- TASK LIST:
1 - Answer these questions about the Allie George profile:
(a) In which city was she born?
(b) How many games did she start for Virginia Tech in 2023?
(c) Which club does she currently play for?
2 - Continue the Allie George soccer profile from where it stops.

- DOCUMENT EXCERPT:
========================================================================

Personal information
- Full name: Allie Suzanne George
- Date of birth: March 25, 2003 (age 23)
- Place of birth: Louisville, Kentucky, U.S.
- Height: 5 ft 11 in (1.80 m)
- Position: Right back

Team information
- Current team: Querétaro
- Number: 16

Youth career
- 2011–2020: Javanon FC
- 2017–2020: Sacred Heart Valkyries

College career
- Years: Team / Apps / (Gls)
- 2021–2024: Virginia Tech Hokies / 77 / (6)

Senior career*
- Years: Team / Apps / (Gls)
- 2022–2024: Racing Louisvile (USL W) / 23 / (1)
- 2025: Racing Louisville / 0 / (0)
- 2025: → Fort Lauderdale United (loan) / 4 / (0)
- 2026–: Querétaro / 3 / (1)

= Allie George =

American soccer player (born 2003)

Allie Suzanne George (born March 25, 2003) is an American professional soccer player who plays as a right back for Liga Femenil club Querétaro. She played college soccer for the Virginia Tech Hokies. She began her professional career with hometown club Racing Louisville in 2025, though never made a competitive appearance for them.

==Early life==

George was born and raised in Louisville, Kentucky, the youngest of three children born to Cris and Kittie George. She attended Sacred Heart Academy, where she played forward or defender on the soccer team all four years, leading them to the Kentucky state championship and being named first-team all-state in 2020. She played club soccer for Javanon FC for ten years. She committed to Virginia Tech as a senior.

==College career==
George was a rotation player for the Virginia Tech Hokies during her first two seasons, scoring 2 goals in 38 appearances with 5 starts. She took on a bigger role as a junior and started all 18 games in 2023. She recorded career high as a senior in 2024, scoring 4 goals with 2 assists in 21 starts. She played every minute of four rounds of the NCAA tournament, providing the winning assist against UCLA and scoring the lone goal against Iowa, as Virginia Tech reached the quarterfinals for the second time in program history. During college, she also played three summer seasons with Racing Louisville's USL W League side.

========================================================================

- DATASET CONTENT:

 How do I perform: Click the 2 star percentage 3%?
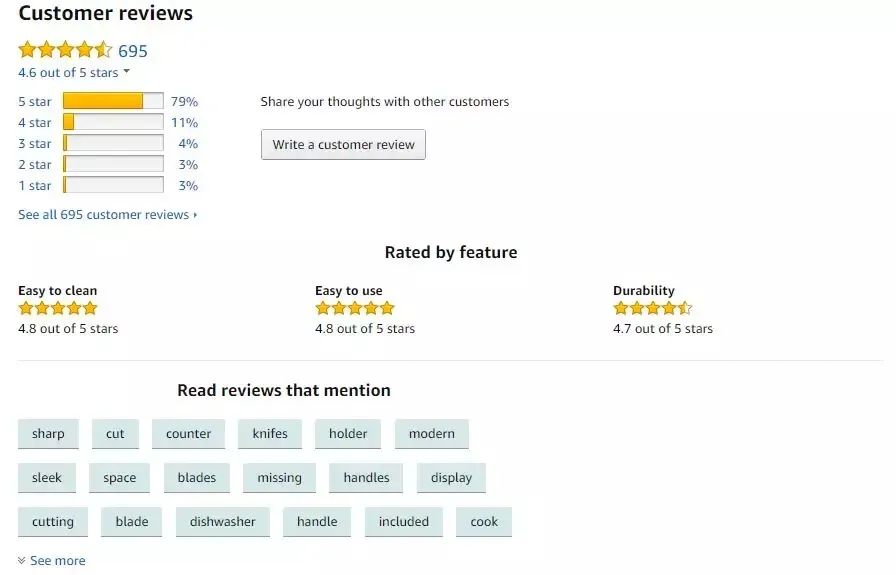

========================================================================

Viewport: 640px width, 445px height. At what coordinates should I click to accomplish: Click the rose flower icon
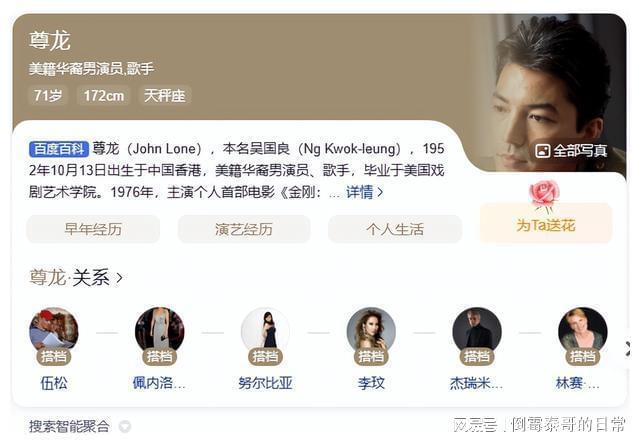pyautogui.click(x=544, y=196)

========================================================================

- ANSWERS FOR THE EXERCISE:
1 -
(a) Louisville, Kentucky
(b) All 18
(c) Querétaro

2 -
==Club career==
On January 20, 2025, George signed her first professional contract with Racing Louisville on a one-year deal. In July, she made her only appearance for the club in their friendly against USL Super League club Lexington SC.

On August 12, 2025, Racing announced that George would join USL Super League club Fort Lauderdale United on loan for the rest of the season. She made her professional league debut on August 23, playing the entire match in United's season-opening 3–3 draw with Lexington SC. After four appearances and two starts, she was recalled to Racing on September 18.

In April 2026, George trained with the NWSL's Bay FC before their friendly against the Ottawa Rapid.

On June 15, 2026, it was announced that George had signed with Liga MX Femenil club Querétaro. She debuted for the club in their season-opening 3–1 loss to Guadalajara. On August 17, she scored her first professional goal in a 1–0 victory over Club León.